▶ _ARTIKEL_:

Genau das haben sich die rund 30 Mitglieder der erweiterten Projektteams im Vorderland am Morgen ihres Klausurtages in Batschuns auch gefragt. Am späten Nachmittag war die Frage sicher immer noch da - aber die Richtung war klar.

10 Pfarren, das ist das Vorderland von Klaus bis nach Innerlaterns. Gefühlt schließen sich die Gemeinden zu einem Lebensraum zusammen. Im Sozialbereich wird kooperiert, man kennt einander. Und jetzt, jetzt kommt das Projekt Vorderland auch auf pfarrlicher Ebene in die Gänge. Das heißt nichts anderes, als dass man sich in den 10 Vorderlandgemeinden jetzt fit für die Zukunft macht. Denn es wird nicht immer so bleiben, dass fünf Priester für die Region zur Verfügung stehen werden. Priestermangel heißt das eine Schlagwort, Zusammenarbeit das andere.

Alle bleiben eigenständig

Und um hier eines von Anfang an klarzustellen, wurde Michael Willam, der das Projekt im Vorderland bis Herbst 2019 koordiniert und leitet, auch bei der Klausur in Batschuns nicht müde, immer und immer wieder zu betonen, dass die Pfarren eben nicht zusammengelegt werden, dass sie in ihrer Eigenständigkeit erhalten bleiben und man sich nun einfach zusammensetzt und Gedanken darüber macht, wie die Region auch mit weniger Priestern funktionieren kann und wie man in manchen Bereichen besser zusammenarbeiten könnte.

▶ _AUFGABEN_:
1. Gib aus dem Artikel über das Projekt Vorderland alles von „Alle bleiben eigenständig“ bis hinunter zu „besser zusammenarbeiten könnte.“ wortgetreu wieder.
2. Schreib den Artikel über das Projekt Vorderland im Anschluss an seinen letzten Satz weiter.
Die Zeilen haben mit den Aufgaben zum Artikel nichts zu tun.

▶ _BEREITGESTELLTE ZEILEN_:

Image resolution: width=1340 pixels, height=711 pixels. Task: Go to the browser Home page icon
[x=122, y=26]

* * *

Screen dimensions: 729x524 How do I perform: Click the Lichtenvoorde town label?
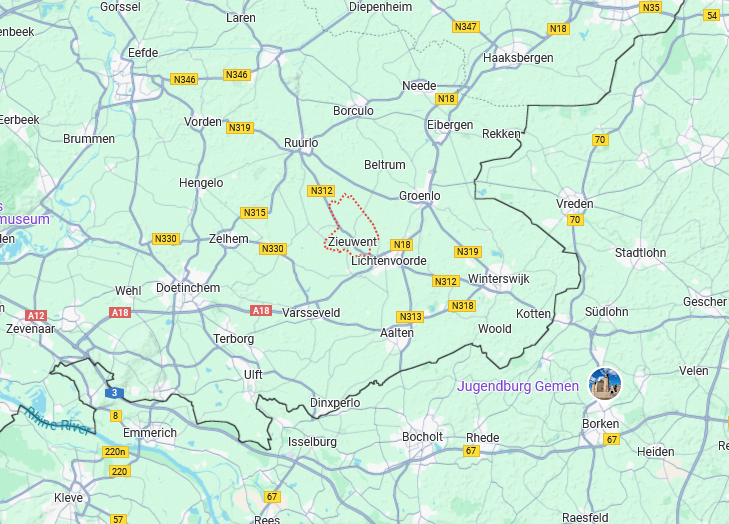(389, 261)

▶ _LÖSUNGEN_:
1.
Alle bleiben eigenständig

Und um hier eines von Anfang an klarzustellen, wurde Michael Willam, der das Projekt im Vorderland bis Herbst 2019 koordiniert und leitet, auch bei der Klausur in Batschuns nicht müde, immer und immer wieder zu betonen, dass die Pfarren eben nicht zusammengelegt werden, dass sie in ihrer Eigenständigkeit erhalten bleiben und man sich nun einfach zusammensetzt und Gedanken darüber macht, wie die Region auch mit weniger Priestern funktionieren kann und wie man in manchen Bereichen besser zusammenarbeiten könnte.

2.
Darf ich vorstellen - das Projekt Vorderland

Die erste Runde bei Klausuren gehört meist der gegenseitigen Vorstellung. Das war auch diesesmal nicht anders. Vorgestellt wurde: das Projekt Vorderland. Ziel: Leitungs- und Organisationsmodelle für die Zukunft zu erarbeiten. Lösungsansatz: Zusammenarbeit intensivieren. Struktur: Steuerungsgruppe (auf diözesaner Ebene), Projektgruppe (vier Priester aus der Region - Pio Reinprecht, Marius Ciobanu, Cristinel Dobos, Placide Ponzo  - und Michael Willam, der Leiter des Projekts), erweitertes Projektteam (30 Vertreter/innen aus den 10 Pfarren) und Spurgruppen (Arbeitsgruppen zu den Themen: Zusammenarbeit im Bereich der Pfarrsekretariate, Kommunikation, Aus- und Begleitung von Ehrenamtlichen, und Firmung). Zeitplan: Konzept erarbeiten und beschließen bis Pfingsten 2019. Umsetzung des Konzepts ab Herbst 2019.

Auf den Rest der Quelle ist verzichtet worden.